Milzbrand: Pentagon konstatierte Mängel bei Prävention
Die unsichtbare Zeitbombe

Ein Todes- und zwei Verdachtsfälle von Milzbrand innerhalb weniger Tage nähren in den USA die Furcht vor Terroranschlägen mit Biowaffen. Was vor dem 11. September als hysterische Panikmache abgetan worden wäre, ist mittlerweile ein realistisches Bedrohungsszenario geworden.

ap BOCA RATON/WASHINGTON. 25 Jahre ist es her, dass in den USA ein Mensch durch Einatmen der Anthrax-Bakterien starb. Im gesamten 20. Jahrhundert gab es nur 18 Fälle dieser seltenen Variante in den USA. Nun traten in weniger als einer Woche ein sicherer und zwei mögliche Fälle auf. Die Gesundheitsbehörden schlossen bereits aus, dass der Erreger auf natürliche Weise in die Redaktion der "Sun" in Florida gelangte, zu der in mindestens zwei der Fälle die Spur führt. Das FBI ermittelt. "Tickt die unsichtbare Zeitbombe bereits?," fragen Bürger und Experten.

Die Bedrohung durch den Milzbranderreger ist nicht neu. Bereits 1997 ordnete das Pentagon an, dass alle Angehörigen der US-Streitkräfte gegen Anthrax geimpft werden sollen, allen voran die am Persischen Golf stationierten Soldaten. Schon damals verfügte Irak nach Ansicht der USA über biologische Waffen wie Milzbranderreger. Der frühere CIA-Direktor James Woolsey konstatierte 1998: "Es ist nur ein bisschen schwieriger, Milzbrand-Bakterien herzustellen, als ein kleines Hinterhoflabor zu betreiben."

Eine vor wenigen Monaten veröffentlichte Pentagon-Studie zu möglichen biologischen oder chemischen Angriffen kommt zwar zu dem Schluss, dass die USA in der Lage seien, auf einen entsprechenden Angriff zu reagieren, weist aber auf Mängel bei der Vorbeugung hin. "Unser herkömmlicher Weg, biologische Organismen zu bestimmen, ist sie aufzuspüren und zu kultivieren", sagt Chemieprofessor Michael Wartell, der auch Vorsitzender des Wissenschaftsausschusses des Militärgeheimdienstes ist. "Dies ist ein sehr langsamer Prozess und dauert drei bis vier Tage. In dieser Zeit bist Du tot", erklärt Wartell.

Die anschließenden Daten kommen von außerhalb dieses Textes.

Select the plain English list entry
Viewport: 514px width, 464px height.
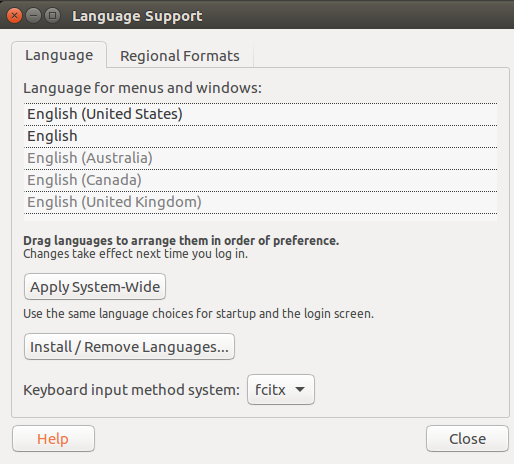click(x=260, y=136)
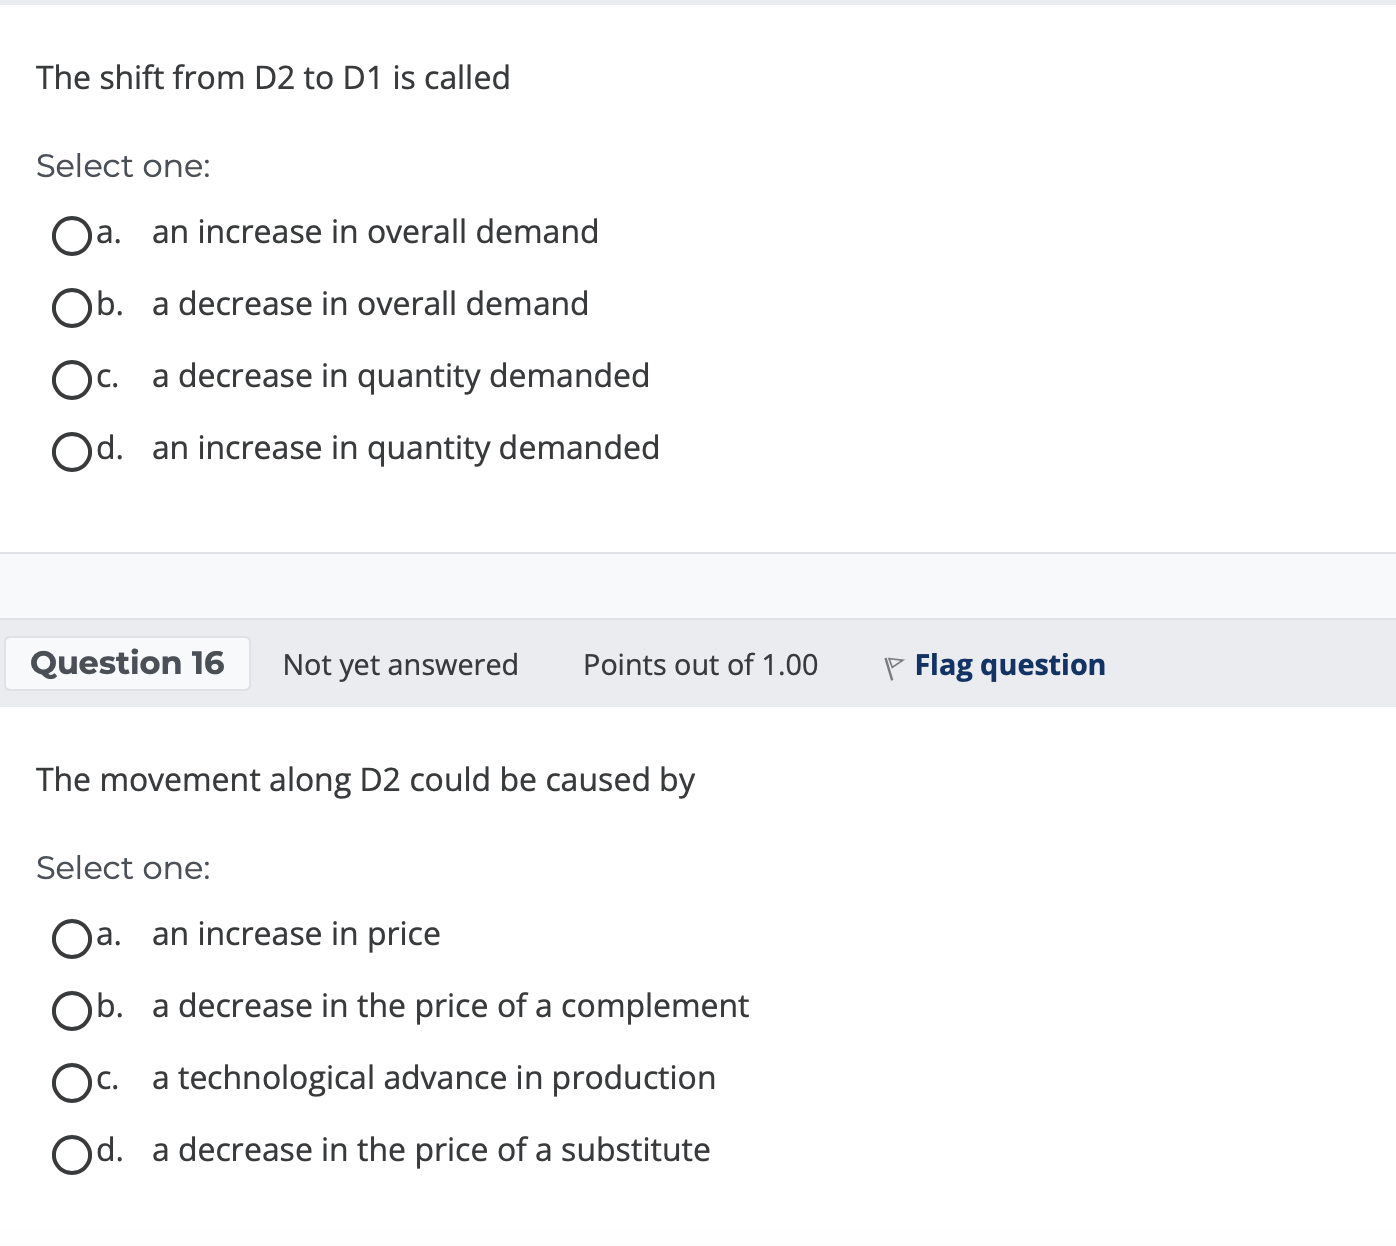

Günter Gross von der Universität von North Texas arbeitet mit finanzieller Unterstützung des Verteidigungsministerium bereits an der Entwicklung eines Gerätes, dass gefährliche Bakterien aufspüren soll. Sechs Monate mindestens wird er dafür noch brauchen, sagt der Wissenschaftler. Doch schon jetzt stößt sein Projekt auf großes Interesse. Neben der US-Regierung hätten sich auch israelische Vertreter nach Einsatzmöglichkeiten erkundigt, berichtet Gross. Sein Gerät könnte auch zum Schutz von US-Botschaften in als gefährlich eingestuften Ländern eingesetzt werden. "Ein chemischer oder biologischer Angriff auf große Gebiete ist schwierig", sagt Gross, "aber nicht gegen einzelne Gebäude."

68 Tote bei Laborunfall in der damaligen Sowjetunion

Experten gehen davon aus, dass Terroristen auch in der Lage sind, Milzbranderreger in Klimaanlagen einzuschleusen. Da die Erreger sehr robust sind, können sie in geschlossenen Räumen mehrere Wochen lang überleben. Weder Sonnenlicht noch Desinfektionsmittel können ihnen etwas anhaben.

Das größte bisher bekannte Unglück mit Anthrax ereignete sich 1979 in der damaligen Sowjetunion. Bei der Freisetzung der Sporen aus einem Militärlabor starben damals mindestens 68 Menschen an Milzbrand.